> _ASSIGNMENT A_: In the passage on the U.S. dollar, what level did the dollar strength index fall below in the latter half of December?
> _ASSIGNMENT B_: Reproduce the part of the passage on the U.S. dollar that begins at the words "Up and down" and stops after "2020 and 2021.".
> _ASSIGNMENT C_: Carry the passage on the U.S. dollar forward, starting right after its last sentence.

> _PASSAGE SHOWN_:
————

Up and down year for the U.S. dollar
The U.S. dollar continued its trend downwards in the latter half of December, with the dollar strength index falling below 105 for the first time since last summer. Much like the rally earlier in the year, the dollar’s strength has largely been a function of expected inflation and interest rates within the United States. With inflation showing continued signs of cooling and the Fed messaging fewer rate hikes starting sometime in 2023, the dollar came down from the historic highs it reached in September. However, it is still significantly higher than where it trended in 2020 and 2021.
(Related insight: read "Managing FX risk in a strong U.S. dollar environment")
Inflation continues its downward trend
The U.S. CPI reading for November came in at 0.1% MOM and 7.1% YOY, lower than the expected 0.3% and 7.3%, respectively. This was the third consecutive month when inflation came in below expectations, again leading to a jump in investor sentiment. The rally in equities was somewhat short-lived, though, and not enough to put a positive spin on 2022, which ended as the worst year for stocks since 2008.

————

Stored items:

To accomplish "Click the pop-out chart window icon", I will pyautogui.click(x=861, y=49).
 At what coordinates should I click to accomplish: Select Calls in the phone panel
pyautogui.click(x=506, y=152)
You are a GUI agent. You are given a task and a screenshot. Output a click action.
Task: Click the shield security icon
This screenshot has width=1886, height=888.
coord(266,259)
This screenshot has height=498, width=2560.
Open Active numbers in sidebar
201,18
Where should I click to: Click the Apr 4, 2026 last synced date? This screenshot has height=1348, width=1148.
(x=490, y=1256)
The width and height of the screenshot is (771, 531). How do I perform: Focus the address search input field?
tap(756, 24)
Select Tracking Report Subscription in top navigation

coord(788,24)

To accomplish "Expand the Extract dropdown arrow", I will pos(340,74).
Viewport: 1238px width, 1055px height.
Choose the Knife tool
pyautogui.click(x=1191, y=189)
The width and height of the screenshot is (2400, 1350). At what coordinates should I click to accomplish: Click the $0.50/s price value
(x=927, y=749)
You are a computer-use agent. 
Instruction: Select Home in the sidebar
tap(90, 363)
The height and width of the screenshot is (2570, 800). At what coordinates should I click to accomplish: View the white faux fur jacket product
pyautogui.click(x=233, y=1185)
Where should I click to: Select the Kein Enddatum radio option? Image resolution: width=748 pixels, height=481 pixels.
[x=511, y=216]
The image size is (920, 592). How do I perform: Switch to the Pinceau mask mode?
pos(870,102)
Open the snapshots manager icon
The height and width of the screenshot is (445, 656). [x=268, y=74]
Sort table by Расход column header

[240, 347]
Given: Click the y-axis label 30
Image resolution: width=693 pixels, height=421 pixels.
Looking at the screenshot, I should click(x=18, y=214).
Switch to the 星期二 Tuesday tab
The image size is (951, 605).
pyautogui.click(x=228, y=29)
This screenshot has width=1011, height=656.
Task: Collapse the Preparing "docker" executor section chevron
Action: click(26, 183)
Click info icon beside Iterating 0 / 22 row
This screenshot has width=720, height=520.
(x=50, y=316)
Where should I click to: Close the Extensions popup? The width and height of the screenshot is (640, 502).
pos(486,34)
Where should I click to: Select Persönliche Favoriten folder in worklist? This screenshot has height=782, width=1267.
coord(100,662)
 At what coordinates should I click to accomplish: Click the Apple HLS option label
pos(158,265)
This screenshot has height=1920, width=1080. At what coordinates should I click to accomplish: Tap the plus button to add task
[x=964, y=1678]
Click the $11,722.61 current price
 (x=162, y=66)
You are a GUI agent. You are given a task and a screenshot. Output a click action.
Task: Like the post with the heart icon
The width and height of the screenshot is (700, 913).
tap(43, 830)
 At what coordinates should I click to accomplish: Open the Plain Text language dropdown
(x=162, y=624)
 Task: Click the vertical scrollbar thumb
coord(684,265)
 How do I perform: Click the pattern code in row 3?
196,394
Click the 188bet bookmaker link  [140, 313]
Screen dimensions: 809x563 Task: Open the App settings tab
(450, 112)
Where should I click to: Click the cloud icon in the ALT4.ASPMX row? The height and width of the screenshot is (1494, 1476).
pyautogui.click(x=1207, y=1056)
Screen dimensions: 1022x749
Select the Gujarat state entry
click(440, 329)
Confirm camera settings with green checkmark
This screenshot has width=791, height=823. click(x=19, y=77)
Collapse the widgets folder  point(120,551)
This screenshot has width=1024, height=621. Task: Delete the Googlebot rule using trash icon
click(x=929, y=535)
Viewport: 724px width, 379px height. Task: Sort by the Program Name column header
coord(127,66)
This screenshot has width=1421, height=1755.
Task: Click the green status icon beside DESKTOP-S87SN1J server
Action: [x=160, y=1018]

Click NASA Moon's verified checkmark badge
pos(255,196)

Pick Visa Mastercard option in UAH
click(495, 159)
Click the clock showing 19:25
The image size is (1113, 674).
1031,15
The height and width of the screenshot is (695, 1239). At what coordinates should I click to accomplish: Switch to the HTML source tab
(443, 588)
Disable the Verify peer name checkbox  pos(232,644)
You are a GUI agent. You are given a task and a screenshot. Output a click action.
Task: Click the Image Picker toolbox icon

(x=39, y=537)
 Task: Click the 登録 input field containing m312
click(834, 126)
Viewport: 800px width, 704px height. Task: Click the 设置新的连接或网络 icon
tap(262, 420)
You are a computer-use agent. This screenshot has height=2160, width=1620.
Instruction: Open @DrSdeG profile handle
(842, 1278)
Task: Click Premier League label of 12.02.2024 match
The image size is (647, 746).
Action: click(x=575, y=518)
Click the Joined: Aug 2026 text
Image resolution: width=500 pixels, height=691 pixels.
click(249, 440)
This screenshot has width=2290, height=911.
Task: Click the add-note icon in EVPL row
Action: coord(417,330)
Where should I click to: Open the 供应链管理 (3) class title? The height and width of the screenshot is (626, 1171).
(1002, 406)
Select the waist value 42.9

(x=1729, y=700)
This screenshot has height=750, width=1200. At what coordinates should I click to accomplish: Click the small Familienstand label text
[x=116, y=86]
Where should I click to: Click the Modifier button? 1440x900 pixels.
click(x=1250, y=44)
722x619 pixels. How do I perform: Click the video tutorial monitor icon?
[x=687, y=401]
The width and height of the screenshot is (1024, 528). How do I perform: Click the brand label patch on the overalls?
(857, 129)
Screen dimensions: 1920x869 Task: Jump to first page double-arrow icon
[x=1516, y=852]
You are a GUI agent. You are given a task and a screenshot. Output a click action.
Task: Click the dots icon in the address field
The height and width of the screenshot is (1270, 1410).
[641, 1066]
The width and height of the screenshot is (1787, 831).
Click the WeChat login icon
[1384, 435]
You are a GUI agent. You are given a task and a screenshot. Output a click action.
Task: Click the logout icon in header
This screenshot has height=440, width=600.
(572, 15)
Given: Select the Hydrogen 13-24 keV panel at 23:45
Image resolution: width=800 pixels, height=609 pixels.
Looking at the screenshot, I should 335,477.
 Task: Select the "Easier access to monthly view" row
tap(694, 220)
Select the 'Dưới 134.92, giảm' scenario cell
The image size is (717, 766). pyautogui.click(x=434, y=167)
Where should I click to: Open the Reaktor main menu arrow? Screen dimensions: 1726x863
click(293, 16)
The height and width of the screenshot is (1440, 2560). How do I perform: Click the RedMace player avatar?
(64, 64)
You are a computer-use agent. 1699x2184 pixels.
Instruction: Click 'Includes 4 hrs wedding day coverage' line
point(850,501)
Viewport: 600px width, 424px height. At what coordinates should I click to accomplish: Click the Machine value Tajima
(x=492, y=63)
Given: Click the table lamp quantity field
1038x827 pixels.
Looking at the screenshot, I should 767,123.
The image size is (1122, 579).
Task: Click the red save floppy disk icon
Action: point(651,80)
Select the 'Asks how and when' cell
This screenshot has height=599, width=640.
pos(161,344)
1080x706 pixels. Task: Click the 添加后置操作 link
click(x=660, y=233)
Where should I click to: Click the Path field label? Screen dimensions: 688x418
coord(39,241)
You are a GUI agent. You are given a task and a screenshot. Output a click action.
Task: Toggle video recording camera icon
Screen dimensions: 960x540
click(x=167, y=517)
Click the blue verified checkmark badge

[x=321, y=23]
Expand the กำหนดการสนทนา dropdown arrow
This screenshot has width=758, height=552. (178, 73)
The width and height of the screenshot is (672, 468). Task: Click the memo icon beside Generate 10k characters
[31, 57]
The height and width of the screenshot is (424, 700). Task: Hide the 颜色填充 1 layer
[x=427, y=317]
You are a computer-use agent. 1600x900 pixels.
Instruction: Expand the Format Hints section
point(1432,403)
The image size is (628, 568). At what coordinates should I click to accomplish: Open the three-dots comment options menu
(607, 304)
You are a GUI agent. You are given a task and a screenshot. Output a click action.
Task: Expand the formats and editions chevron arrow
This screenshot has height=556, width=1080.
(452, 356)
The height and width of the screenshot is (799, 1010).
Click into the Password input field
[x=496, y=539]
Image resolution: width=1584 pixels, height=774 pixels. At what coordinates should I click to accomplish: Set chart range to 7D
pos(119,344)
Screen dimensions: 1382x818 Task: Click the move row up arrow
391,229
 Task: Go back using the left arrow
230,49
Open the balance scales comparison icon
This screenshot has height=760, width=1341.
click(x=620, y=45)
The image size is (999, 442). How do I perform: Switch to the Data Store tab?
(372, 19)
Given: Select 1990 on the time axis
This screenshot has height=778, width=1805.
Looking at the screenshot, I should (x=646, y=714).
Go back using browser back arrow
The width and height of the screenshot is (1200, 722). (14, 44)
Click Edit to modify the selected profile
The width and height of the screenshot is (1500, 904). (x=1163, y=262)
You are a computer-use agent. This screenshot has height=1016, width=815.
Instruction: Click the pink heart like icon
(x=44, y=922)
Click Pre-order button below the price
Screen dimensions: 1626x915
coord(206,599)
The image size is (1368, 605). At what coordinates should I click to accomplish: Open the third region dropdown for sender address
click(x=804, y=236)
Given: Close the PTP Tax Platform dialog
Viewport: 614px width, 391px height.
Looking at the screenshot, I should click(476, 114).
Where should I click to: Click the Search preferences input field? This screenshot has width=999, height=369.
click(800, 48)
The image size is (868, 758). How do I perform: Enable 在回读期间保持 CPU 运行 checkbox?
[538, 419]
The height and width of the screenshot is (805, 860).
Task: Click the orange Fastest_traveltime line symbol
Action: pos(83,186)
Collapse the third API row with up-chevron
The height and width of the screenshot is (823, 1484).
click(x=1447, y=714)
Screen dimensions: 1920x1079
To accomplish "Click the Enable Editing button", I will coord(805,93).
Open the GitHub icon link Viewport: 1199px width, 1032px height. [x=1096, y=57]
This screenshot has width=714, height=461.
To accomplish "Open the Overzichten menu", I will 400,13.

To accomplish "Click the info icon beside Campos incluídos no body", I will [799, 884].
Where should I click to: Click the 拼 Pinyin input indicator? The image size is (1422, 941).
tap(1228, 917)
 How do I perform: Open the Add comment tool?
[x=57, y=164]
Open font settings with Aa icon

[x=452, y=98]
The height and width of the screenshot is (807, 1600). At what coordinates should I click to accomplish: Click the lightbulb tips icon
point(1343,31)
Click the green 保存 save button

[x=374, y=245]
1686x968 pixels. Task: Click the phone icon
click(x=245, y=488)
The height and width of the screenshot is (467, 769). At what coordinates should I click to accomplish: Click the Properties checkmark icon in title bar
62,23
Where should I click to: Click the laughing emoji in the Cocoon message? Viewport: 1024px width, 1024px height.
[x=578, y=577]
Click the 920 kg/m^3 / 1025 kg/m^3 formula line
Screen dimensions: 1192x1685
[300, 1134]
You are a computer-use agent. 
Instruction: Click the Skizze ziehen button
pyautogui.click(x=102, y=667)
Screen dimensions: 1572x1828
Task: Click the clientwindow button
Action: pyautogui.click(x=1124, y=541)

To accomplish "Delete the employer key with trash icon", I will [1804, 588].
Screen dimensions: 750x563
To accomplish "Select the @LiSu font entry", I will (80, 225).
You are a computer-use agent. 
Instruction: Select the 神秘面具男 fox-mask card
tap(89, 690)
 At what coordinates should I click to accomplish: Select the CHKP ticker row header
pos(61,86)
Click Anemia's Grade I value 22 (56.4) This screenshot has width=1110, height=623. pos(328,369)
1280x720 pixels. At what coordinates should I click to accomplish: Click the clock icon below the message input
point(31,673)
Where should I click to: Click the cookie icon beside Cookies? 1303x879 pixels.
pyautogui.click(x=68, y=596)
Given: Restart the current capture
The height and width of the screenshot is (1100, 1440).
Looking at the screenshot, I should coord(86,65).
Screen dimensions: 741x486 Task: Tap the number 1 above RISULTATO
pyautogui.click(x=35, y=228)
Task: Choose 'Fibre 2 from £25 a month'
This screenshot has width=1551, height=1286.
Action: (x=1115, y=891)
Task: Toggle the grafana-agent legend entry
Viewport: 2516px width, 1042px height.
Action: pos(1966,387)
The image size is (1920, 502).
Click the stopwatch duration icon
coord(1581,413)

————

> _RESPONSE AREA A_: 105

> _RESPONSE AREA B_:
Up and down year for the U.S. dollar
The U.S. dollar continued its trend downwards in the latter half of December, with the dollar strength index falling below 105 for the first time since last summer. Much like the rally earlier in the year, the dollar’s strength has largely been a function of expected inflation and interest rates within the United States. With inflation showing continued signs of cooling and the Fed messaging fewer rate hikes starting sometime in 2023, the dollar came down from the historic highs it reached in September. However, it is still significantly higher than where it trended in 2020 and 2021.

> _RESPONSE AREA C_:
Macro outlook for 2023
The jobs market within the U.S. finished off a strong year last week, with initial jobless claims at only 225k, right in line with expectations. The continued low unemployment is certainly a reason for optimism, especially with inflation trending down, but there are some other concerns weighing on the outlook for next year. In particular, the dramatic rise in COVID cases in China has created concerns around demand weakness that could impact the rest of the world. This introduced downward pressure on oil prices especially, as China is the largest importer of crude worldwide.
The week ahead
It’s another relatively quiet week for economic data, but there will be some important indicators within the jobs market, as initial claims come out on Thursday, followed by nonfarm payrolls on Friday.